Jewish settlements constitute a form of colonization in a world that has outlawed colonialism says the UN Special Rapporteur on Human Rights in the 1967 occupied Palestinian territories. He also suggests that the time has come for the international community to change its use of language and to start using the terms colonies and colonists to describe Jewish settlements and settlers.

The recently announced planned expansion of Ma'ale Adumim in the Jerusalem-area further illustrates Israel's unique form of colonization: exclusive control of the land and exclusion of indigenous Palestinians. Ma'ale Adumim sits on land owned by the Palestinian villages of Abu Dis and al-Azariyya. Israel's separation ('apartheid') Wall around Jerusalem is supposed to encompass this colony. This process of colonization did not start after the 1967 Arab-Israeli war. Before the establishment of the state of Israel in 1948, Jewish colonization was viewed as a means to create the population base and territorial contiguity necessary for the establishment of a Jewish state in former Palestine.

After the 1948 Arab-Israeli war (Nakba) Jewish settlement on the land of Palestinian refugees aimed to prevent their return, retain Jewish control of their lands and to break up the territorial contiguity of Palestinian towns and villages that remained inside the state of Israel. This is the same process that has been taking place in the 1967 occupied Palestinian territories for the last 37 years. The military orders and administrative procedures used to carry out this process of colonization in the occupied territories are only slight adaptations of laws used inside Israel proper. The response to Israel's ongoing expansion of Jewish colonies is a test of the international community's commitment to the rule of law.

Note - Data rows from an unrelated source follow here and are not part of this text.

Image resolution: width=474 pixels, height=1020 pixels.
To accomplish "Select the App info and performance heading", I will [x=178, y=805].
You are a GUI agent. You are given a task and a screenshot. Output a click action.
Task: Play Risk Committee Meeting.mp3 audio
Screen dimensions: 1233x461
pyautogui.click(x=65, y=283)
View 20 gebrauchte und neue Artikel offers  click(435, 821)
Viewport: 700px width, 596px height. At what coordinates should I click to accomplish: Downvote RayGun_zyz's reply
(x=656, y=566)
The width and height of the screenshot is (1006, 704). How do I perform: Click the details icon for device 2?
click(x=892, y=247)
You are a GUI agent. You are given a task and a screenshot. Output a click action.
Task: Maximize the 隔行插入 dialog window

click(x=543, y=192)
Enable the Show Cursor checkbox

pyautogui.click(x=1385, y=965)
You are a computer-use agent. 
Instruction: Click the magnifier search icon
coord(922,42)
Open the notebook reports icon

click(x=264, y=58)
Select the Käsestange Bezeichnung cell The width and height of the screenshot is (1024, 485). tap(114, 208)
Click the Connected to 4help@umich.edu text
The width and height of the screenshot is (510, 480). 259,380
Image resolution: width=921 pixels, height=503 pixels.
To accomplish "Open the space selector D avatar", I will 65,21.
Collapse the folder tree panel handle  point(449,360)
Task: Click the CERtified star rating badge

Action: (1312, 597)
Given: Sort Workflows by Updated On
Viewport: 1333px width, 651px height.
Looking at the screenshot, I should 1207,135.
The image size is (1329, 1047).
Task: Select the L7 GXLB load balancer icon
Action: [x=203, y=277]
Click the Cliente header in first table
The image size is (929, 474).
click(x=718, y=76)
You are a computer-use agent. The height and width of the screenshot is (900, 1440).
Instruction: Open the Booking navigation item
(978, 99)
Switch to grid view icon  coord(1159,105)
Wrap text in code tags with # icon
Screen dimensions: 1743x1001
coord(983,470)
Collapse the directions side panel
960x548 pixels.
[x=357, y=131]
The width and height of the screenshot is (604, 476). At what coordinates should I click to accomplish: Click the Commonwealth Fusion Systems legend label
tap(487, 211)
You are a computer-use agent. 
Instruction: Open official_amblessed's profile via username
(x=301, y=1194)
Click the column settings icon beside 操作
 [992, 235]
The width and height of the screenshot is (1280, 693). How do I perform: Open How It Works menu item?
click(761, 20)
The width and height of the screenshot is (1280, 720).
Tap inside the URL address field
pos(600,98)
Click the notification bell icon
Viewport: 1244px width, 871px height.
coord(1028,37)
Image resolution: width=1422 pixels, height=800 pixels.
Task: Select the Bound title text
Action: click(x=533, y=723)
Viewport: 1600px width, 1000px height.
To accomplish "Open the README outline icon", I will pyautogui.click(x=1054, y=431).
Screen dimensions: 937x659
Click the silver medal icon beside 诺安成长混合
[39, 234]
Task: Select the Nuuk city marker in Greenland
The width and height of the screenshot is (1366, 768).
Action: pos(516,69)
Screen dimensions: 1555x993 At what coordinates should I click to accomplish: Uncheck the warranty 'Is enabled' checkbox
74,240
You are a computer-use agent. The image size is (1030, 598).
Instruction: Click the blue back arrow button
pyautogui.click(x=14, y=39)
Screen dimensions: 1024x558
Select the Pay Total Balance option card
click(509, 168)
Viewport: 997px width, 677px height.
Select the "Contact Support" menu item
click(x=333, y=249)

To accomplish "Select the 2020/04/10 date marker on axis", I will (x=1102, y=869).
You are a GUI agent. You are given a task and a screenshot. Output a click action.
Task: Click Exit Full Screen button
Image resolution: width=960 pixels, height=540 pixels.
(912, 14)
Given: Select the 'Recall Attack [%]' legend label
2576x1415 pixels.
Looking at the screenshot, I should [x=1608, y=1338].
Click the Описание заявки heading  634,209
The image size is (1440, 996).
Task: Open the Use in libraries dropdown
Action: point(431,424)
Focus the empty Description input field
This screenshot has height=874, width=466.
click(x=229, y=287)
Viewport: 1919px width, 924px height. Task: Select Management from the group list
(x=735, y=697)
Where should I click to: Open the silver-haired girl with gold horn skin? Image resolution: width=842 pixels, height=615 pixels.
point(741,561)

At last months' London meeting on supporting the Palestinian Authority the participants agreed that the disengagement plan "should take place without prejudice to final status negotiations, and in accordance with international law". Phase One of the Road Map says that the Government of Israel should freeze all settlement activity, including natural growth of the settlements. The issue of Jewish settlements is supposed to be dealt with during Phase Three and in the context of an International Conference convened by the Quartet, in consultation with the parties. Now is not the time for appeasement says the UN Special Rapporteur for Human Rights in the occupied Palestinian territories. Settlements constitute an illegality in the removal of which the international community has a legal and moral interest says the UN Special Rapporteur, John Dugard. Ongoing Jewish colonization raises serious questions about whether a policy of constructive engagement alone will be sufficient to gain Israel's compliance with its obligations under international law, the advisory opinion of the ICJ, and the Road Map.

It also raises questions about the nature of the conflict. Since 1967 peacemaking efforts have been based on the assumption that the root cause of the conflict is Israel's illegal military occupation. Is it possible to end the occupation without addressing Israel's very nature as a colonial state?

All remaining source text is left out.